** START OF Document extract **

Churn Prediction /Analysis Project using R and Tableau

Churn Prediction /Analysis on the given set of datasets The objective of the Churn Prediction /Analysis Project:

To obtain a Logistic Regression Model of the Insurance data which includes various attributes of customers mentioned in the dataset. This model will allow us to predict customers who will stick on with Allianz or in turn, renew their existing service plans (Churn=0) and customers who will not (Churn=1). Therefore, this model will help us to make a decision to retain the customers (churned) who will look for other Insurance companies.

The approach is taken for this Project:

First of all, start, there are around 21 variables in the given dataset. Before building a model we need to identify the most significant variables out of these 21. So, first, we need to do some preprocessing of the data. As part of pre-processing, we need to make sure that the data contains only numeric values and that the data is fully available. Out of these 21 variables,   there were 3 variables (Phone number, Area Code, etc.) that can be removed as they are not relevant to our prediction at this moment. Also, there were some data missing in certain rows. So those rows were omitted (using na.omit function in R). Then the significant variables can be found from this data. The following steps were carried out:

  • To start with, the data was divided into 2 sets namely the Training dataset and the test dataset with a proportion of 80:20.
  • Created fit0 taking “Churn” as the dependent value and rest as the independent values
  • Similarly, Fit1 was created
  • The iteration continued and created Fit2 where we got the significant variables. This was done using the step function.
  • Hence finalized the model Fit 2.
  • The next step is to predict the values for the training data using predict function. The predicted values are the probabilities. Using the view () function we can see the probability values
  • Converted these predicted values to “0” and “1”.
  • The threshold needs to be set and the advisable one was 0.5
  • Got the best accuracy rate with this threshold. Hence proceeded
  • So based on the predicted values, compared them with the actual values using the Table function.
  • Post this, a confusion matrix was created and the accuracy was 86% for a 0.5  threshold
  • Plotted ROC Curve to determine the area under the curve.
  • Plotted a KS Plot as well (just to understand the percentage of responders).

Also, the aim of this Churn Prediction /Analysis project was to visualize this in Tableau using the “R Integration with Tableau” feature. The following steps were carried out:

  • Using the finalized model in R (fit2), created one named Final_model (Prediction) in Tableau. This was created with the help of a confusion matrix
  • Created a graph using variables Churn (Actual Churn), Predicted Churn(Final_model), Accuracy, and Customer ID to identify the churn
  • For the Odds sheet, created a filter with all the measure values & threshold parameters.

** END OF Document extract **

## Directions
**A)** Summarize the churn prediction project description in two sentences.
**B)** Quote the churn prediction project description, everything from "To obtain a" down to "other Insurance companies.".
The data that follows comes from a separate source and is not part of the churn prediction project description.

** START OF Recorded data **

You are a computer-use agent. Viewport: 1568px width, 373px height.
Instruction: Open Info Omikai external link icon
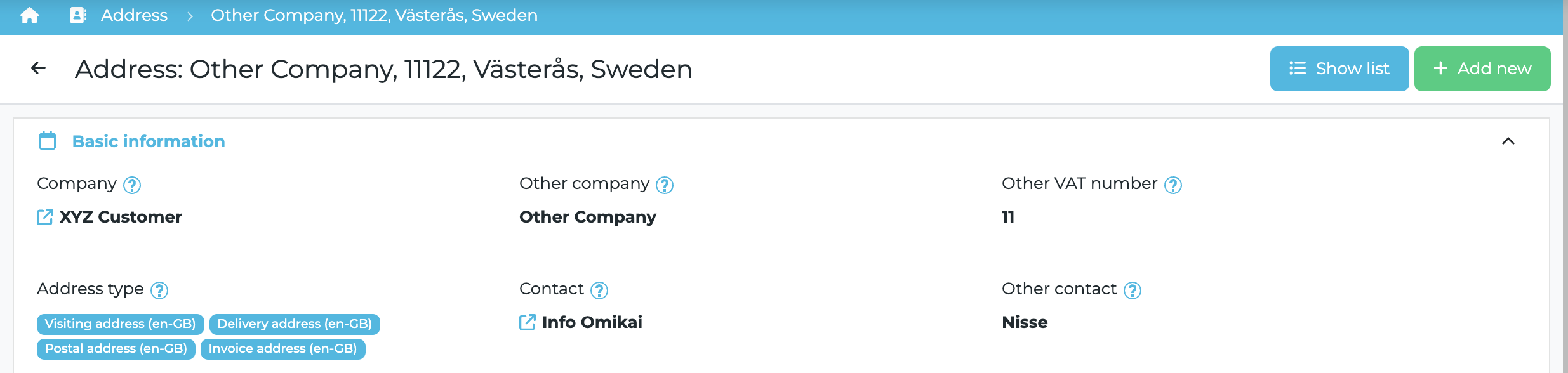pyautogui.click(x=528, y=322)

** END OF Recorded data **

## Solutions to the exercise
**A)** The project builds a logistic regression model in R on insurance customer data to predict which customers will renew their plans (Churn=0) and which will not (Churn=1), after removing irrelevant variables and rows with missing data. The finalized model, Fit2, reached 86% accuracy at a 0.5 threshold and was then visualized in Tableau through the "R Integration with Tableau" feature.

**B)**
To obtain a Logistic Regression Model of the Insurance data which includes various attributes of customers mentioned in the dataset. This model will allow us to predict customers who will stick on with Allianz or in turn, renew their existing service plans (Churn=0) and customers who will not (Churn=1). Therefore, this model will help us to make a decision to retain the customers (churned) who will look for other Insurance companies.